▶ [DATA SUPPLIED]:
┄┄┄┄┄┄┄┄┄┄
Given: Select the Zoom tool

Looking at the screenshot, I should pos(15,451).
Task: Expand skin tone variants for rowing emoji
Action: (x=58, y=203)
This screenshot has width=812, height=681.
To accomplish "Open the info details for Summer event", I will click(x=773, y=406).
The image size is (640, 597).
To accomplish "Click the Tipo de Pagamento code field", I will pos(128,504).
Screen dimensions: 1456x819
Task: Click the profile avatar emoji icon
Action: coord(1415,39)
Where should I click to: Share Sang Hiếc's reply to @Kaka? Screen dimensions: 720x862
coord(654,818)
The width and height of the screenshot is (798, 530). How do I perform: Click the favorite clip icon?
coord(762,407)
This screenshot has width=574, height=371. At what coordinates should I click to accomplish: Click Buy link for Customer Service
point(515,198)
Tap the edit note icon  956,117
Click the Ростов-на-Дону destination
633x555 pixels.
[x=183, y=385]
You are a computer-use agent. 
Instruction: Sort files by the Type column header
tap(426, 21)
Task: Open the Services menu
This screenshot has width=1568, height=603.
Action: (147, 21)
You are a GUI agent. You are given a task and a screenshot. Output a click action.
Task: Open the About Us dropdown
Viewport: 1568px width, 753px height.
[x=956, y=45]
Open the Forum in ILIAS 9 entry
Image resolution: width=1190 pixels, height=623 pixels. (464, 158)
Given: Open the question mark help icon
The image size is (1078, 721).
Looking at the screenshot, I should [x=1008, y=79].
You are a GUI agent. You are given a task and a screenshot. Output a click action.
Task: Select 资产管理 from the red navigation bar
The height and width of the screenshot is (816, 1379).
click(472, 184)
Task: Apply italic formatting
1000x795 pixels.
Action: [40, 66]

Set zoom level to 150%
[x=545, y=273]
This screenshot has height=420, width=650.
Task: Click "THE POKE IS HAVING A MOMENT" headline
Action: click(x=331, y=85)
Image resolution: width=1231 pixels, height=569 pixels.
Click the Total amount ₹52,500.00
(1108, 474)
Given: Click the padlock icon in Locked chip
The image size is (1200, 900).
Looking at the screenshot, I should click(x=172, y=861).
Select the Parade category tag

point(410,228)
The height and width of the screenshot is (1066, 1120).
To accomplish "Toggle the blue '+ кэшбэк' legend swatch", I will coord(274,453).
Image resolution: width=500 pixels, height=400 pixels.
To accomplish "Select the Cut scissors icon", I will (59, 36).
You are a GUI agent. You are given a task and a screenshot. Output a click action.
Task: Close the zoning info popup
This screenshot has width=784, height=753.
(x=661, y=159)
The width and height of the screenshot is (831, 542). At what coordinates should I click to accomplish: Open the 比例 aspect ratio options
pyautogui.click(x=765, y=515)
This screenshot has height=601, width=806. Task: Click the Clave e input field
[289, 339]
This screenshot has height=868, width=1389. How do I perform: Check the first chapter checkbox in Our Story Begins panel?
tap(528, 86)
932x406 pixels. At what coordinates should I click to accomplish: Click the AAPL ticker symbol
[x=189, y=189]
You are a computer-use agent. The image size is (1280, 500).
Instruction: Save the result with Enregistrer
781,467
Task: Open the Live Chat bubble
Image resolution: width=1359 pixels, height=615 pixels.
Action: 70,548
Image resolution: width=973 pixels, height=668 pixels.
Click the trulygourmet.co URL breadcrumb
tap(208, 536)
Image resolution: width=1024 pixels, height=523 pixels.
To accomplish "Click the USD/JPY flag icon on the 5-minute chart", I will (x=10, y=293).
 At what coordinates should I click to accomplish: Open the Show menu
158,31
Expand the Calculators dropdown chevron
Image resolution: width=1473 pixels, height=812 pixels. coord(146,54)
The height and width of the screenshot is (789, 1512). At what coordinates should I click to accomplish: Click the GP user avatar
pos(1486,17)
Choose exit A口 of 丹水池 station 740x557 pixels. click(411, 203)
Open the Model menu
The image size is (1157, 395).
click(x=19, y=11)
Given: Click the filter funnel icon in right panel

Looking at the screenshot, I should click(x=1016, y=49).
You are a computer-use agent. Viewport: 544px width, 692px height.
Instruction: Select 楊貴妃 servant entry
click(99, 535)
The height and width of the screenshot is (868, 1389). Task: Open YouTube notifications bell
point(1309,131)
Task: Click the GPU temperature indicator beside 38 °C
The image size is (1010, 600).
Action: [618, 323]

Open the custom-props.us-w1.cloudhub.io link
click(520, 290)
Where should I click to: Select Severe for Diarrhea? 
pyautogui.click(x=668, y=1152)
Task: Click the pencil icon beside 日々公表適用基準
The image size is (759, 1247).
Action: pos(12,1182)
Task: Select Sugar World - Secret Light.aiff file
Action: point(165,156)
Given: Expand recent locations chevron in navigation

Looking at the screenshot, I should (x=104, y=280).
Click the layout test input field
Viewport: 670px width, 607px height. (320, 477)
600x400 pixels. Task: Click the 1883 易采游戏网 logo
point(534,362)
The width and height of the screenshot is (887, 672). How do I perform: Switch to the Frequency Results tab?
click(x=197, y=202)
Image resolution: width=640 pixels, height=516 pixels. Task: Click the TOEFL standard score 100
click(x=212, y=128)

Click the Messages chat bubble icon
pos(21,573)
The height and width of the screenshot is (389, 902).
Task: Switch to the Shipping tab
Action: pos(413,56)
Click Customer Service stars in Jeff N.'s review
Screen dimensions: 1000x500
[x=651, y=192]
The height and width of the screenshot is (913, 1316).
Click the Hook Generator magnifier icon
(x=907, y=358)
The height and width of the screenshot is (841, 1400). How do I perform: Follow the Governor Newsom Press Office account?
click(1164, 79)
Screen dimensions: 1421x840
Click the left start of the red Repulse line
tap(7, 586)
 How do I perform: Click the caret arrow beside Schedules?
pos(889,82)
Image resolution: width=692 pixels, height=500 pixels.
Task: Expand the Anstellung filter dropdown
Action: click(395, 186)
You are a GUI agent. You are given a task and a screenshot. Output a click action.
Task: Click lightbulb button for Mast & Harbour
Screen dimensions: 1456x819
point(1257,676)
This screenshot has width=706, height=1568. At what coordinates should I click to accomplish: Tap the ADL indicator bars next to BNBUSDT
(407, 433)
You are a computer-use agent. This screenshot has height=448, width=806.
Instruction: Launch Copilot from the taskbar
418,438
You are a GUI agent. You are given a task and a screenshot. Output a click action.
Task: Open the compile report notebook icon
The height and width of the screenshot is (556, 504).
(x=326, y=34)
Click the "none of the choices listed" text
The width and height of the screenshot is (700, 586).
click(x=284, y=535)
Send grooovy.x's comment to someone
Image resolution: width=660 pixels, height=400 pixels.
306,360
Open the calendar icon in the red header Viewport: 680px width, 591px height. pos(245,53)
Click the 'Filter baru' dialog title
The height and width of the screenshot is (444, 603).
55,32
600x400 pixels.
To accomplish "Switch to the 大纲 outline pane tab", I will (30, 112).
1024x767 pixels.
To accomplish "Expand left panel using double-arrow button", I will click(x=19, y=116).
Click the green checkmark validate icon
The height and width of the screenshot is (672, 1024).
┄┄┄┄┄┄┄┄┄┄
▶ [EXERCISE AIM]: Recast every line of the material above as a Markdown table with two columns, Row and Line, numbering the rows in order and omitting blank lines.

▶ [ANSWER TO THIS PROBLEM]:
| Row | Line |
|---|---|
| 1 | Given: Select the Zoom tool |
| 2 | Looking at the screenshot, I should pos(15,451). |
| 3 | Task: Expand skin tone variants for rowing emoji |
| 4 | Action: (x=58, y=203) |
| 5 | This screenshot has width=812, height=681. |
| 6 | To accomplish "Open the info details for Summer event", I will click(x=773, y=406). |
| 7 | The image size is (640, 597). |
| 8 | To accomplish "Click the Tipo de Pagamento code field", I will pos(128,504). |
| 9 | Screen dimensions: 1456x819 |
| 10 | Task: Click the profile avatar emoji icon |
| 11 | Action: coord(1415,39) |
| 12 | Where should I click to: Share Sang Hiếc's reply to @Kaka? Screen dimensions: 720x862 |
| 13 | coord(654,818) |
| 14 | The width and height of the screenshot is (798, 530). How do I perform: Click the favorite clip icon? |
| 15 | coord(762,407) |
| 16 | This screenshot has width=574, height=371. At what coordinates should I click to accomplish: Click Buy link for Customer Service |
| 17 | point(515,198) |
| 18 | Tap the edit note icon  956,117 |
| 19 | Click the Ростов-на-Дону destination |
| 20 | 633x555 pixels. |
| 21 | [x=183, y=385] |
| 22 | You are a computer-use agent.  |
| 23 | Instruction: Sort files by the Type column header |
| 24 | tap(426, 21) |
| 25 | Task: Open the Services menu |
| 26 | This screenshot has width=1568, height=603. |
| 27 | Action: (147, 21) |
| 28 | You are a GUI agent. You are given a task and a screenshot. Output a click action. |
| 29 | Task: Open the About Us dropdown |
| 30 | Viewport: 1568px width, 753px height. |
| 31 | [x=956, y=45] |
| 32 | Open the Forum in ILIAS 9 entry |
| 33 | Image resolution: width=1190 pixels, height=623 pixels. (464, 158) |
| 34 | Given: Open the question mark help icon |
| 35 | The image size is (1078, 721). |
| 36 | Looking at the screenshot, I should [x=1008, y=79]. |
| 37 | You are a GUI agent. You are given a task and a screenshot. Output a click action. |
| 38 | Task: Select 资产管理 from the red navigation bar |
| 39 | The height and width of the screenshot is (816, 1379). |
| 40 | click(472, 184) |
| 41 | Task: Apply italic formatting |
| 42 | 1000x795 pixels. |
| 43 | Action: [40, 66] |
| 44 | Set zoom level to 150% |
| 45 | [x=545, y=273] |
| 46 | This screenshot has height=420, width=650. |
| 47 | Task: Click "THE POKE IS HAVING A MOMENT" headline |
| 48 | Action: click(x=331, y=85) |
| 49 | Image resolution: width=1231 pixels, height=569 pixels. |
| 50 | Click the Total amount ₹52,500.00 |
| 51 | (1108, 474) |
| 52 | Given: Click the padlock icon in Locked chip |
| 53 | The image size is (1200, 900). |
| 54 | Looking at the screenshot, I should click(x=172, y=861). |
| 55 | Select the Parade category tag |
| 56 | point(410,228) |
| 57 | The height and width of the screenshot is (1066, 1120). |
| 58 | To accomplish "Toggle the blue '+ кэшбэк' legend swatch", I will coord(274,453). |
| 59 | Image resolution: width=500 pixels, height=400 pixels. |
| 60 | To accomplish "Select the Cut scissors icon", I will (59, 36). |
| 61 | You are a GUI agent. You are given a task and a screenshot. Output a click action. |
| 62 | Task: Close the zoning info popup |
| 63 | This screenshot has width=784, height=753. |
| 64 | (x=661, y=159) |
| 65 | The width and height of the screenshot is (831, 542). At what coordinates should I click to accomplish: Open the 比例 aspect ratio options |
| 66 | pyautogui.click(x=765, y=515) |
| 67 | This screenshot has height=601, width=806. Task: Click the Clave e input field |
| 68 | [289, 339] |
| 69 | This screenshot has height=868, width=1389. How do I perform: Check the first chapter checkbox in Our Story Begins panel? |
| 70 | tap(528, 86) |
| 71 | 932x406 pixels. At what coordinates should I click to accomplish: Click the AAPL ticker symbol |
| 72 | [x=189, y=189] |
| 73 | You are a computer-use agent. The image size is (1280, 500). |
| 74 | Instruction: Save the result with Enregistrer |
| 75 | 781,467 |
| 76 | Task: Open the Live Chat bubble |
| 77 | Image resolution: width=1359 pixels, height=615 pixels. |
| 78 | Action: 70,548 |
| 79 | Image resolution: width=973 pixels, height=668 pixels. |
| 80 | Click the trulygourmet.co URL breadcrumb |
| 81 | tap(208, 536) |
| 82 | Image resolution: width=1024 pixels, height=523 pixels. |
| 83 | To accomplish "Click the USD/JPY flag icon on the 5-minute chart", I will (x=10, y=293). |
| 84 |  At what coordinates should I click to accomplish: Open the Show menu |
| 85 | 158,31 |
| 86 | Expand the Calculators dropdown chevron |
| 87 | Image resolution: width=1473 pixels, height=812 pixels. coord(146,54) |
| 88 | The height and width of the screenshot is (789, 1512). At what coordinates should I click to accomplish: Click the GP user avatar |
| 89 | pos(1486,17) |
| 90 | Choose exit A口 of 丹水池 station 740x557 pixels. click(411, 203) |
| 91 | Open the Model menu |
| 92 | The image size is (1157, 395). |
| 93 | click(x=19, y=11) |
| 94 | Given: Click the filter funnel icon in right panel |
| 95 | Looking at the screenshot, I should click(x=1016, y=49). |
| 96 | You are a computer-use agent. Viewport: 544px width, 692px height. |
| 97 | Instruction: Select 楊貴妃 servant entry |
| 98 | click(99, 535) |
| 99 | The height and width of the screenshot is (868, 1389). Task: Open YouTube notifications bell |
| 100 | point(1309,131) |
| 101 | Task: Click the GPU temperature indicator beside 38 °C |
| 102 | The image size is (1010, 600). |
| 103 | Action: [618, 323] |
| 104 | Open the custom-props.us-w1.cloudhub.io link |
| 105 | click(520, 290) |
| 106 | Where should I click to: Select Severe for Diarrhea?  |
| 107 | pyautogui.click(x=668, y=1152) |
| 108 | Task: Click the pencil icon beside 日々公表適用基準 |
| 109 | The image size is (759, 1247). |
| 110 | Action: pos(12,1182) |
| 111 | Task: Select Sugar World - Secret Light.aiff file |
| 112 | Action: point(165,156) |
| 113 | Given: Expand recent locations chevron in navigation |
| 114 | Looking at the screenshot, I should (x=104, y=280). |
| 115 | Click the layout test input field |
| 116 | Viewport: 670px width, 607px height. (320, 477) |
| 117 | 600x400 pixels. Task: Click the 1883 易采游戏网 logo |
| 118 | point(534,362) |
| 119 | The width and height of the screenshot is (887, 672). How do I perform: Switch to the Frequency Results tab? |
| 120 | click(x=197, y=202) |
| 121 | Image resolution: width=640 pixels, height=516 pixels. Task: Click the TOEFL standard score 100 |
| 122 | click(x=212, y=128) |
| 123 | Click the Messages chat bubble icon |
| 124 | pos(21,573) |
| 125 | The height and width of the screenshot is (389, 902). |
| 126 | Task: Switch to the Shipping tab |
| 127 | Action: pos(413,56) |
| 128 | Click Customer Service stars in Jeff N.'s review |
| 129 | Screen dimensions: 1000x500 |
| 130 | [x=651, y=192] |
| 131 | The height and width of the screenshot is (913, 1316). |
| 132 | Click the Hook Generator magnifier icon |
| 133 | (x=907, y=358) |
| 134 | The height and width of the screenshot is (841, 1400). How do I perform: Follow the Governor Newsom Press Office account? |
| 135 | click(1164, 79) |
| 136 | Screen dimensions: 1421x840 |
| 137 | Click the left start of the red Repulse line |
| 138 | tap(7, 586) |
| 139 |  How do I perform: Click the caret arrow beside Schedules? |
| 140 | pos(889,82) |
| 141 | Image resolution: width=692 pixels, height=500 pixels. |
| 142 | Task: Expand the Anstellung filter dropdown |
| 143 | Action: click(395, 186) |
| 144 | You are a GUI agent. You are given a task and a screenshot. Output a click action. |
| 145 | Task: Click lightbulb button for Mast & Harbour |
| 146 | Screen dimensions: 1456x819 |
| 147 | point(1257,676) |
| 148 | This screenshot has width=706, height=1568. At what coordinates should I click to accomplish: Tap the ADL indicator bars next to BNBUSDT |
| 149 | (407, 433) |
| 150 | You are a computer-use agent. This screenshot has height=448, width=806. |
| 151 | Instruction: Launch Copilot from the taskbar |
| 152 | 418,438 |
| 153 | You are a GUI agent. You are given a task and a screenshot. Output a click action. |
| 154 | Task: Open the compile report notebook icon |
| 155 | The height and width of the screenshot is (556, 504). |
| 156 | (x=326, y=34) |
| 157 | Click the "none of the choices listed" text |
| 158 | The width and height of the screenshot is (700, 586). |
| 159 | click(x=284, y=535) |
| 160 | Send grooovy.x's comment to someone |
| 161 | Image resolution: width=660 pixels, height=400 pixels. |
| 162 | 306,360 |
| 163 | Open the calendar icon in the red header Viewport: 680px width, 591px height. pos(245,53) |
| 164 | Click the 'Filter baru' dialog title |
| 165 | The height and width of the screenshot is (444, 603). |
| 166 | 55,32 |
| 167 | 600x400 pixels. |
| 168 | To accomplish "Switch to the 大纲 outline pane tab", I will (30, 112). |
| 169 | 1024x767 pixels. |
| 170 | To accomplish "Expand left panel using double-arrow button", I will click(x=19, y=116). |
| 171 | Click the green checkmark validate icon |
| 172 | The height and width of the screenshot is (672, 1024). |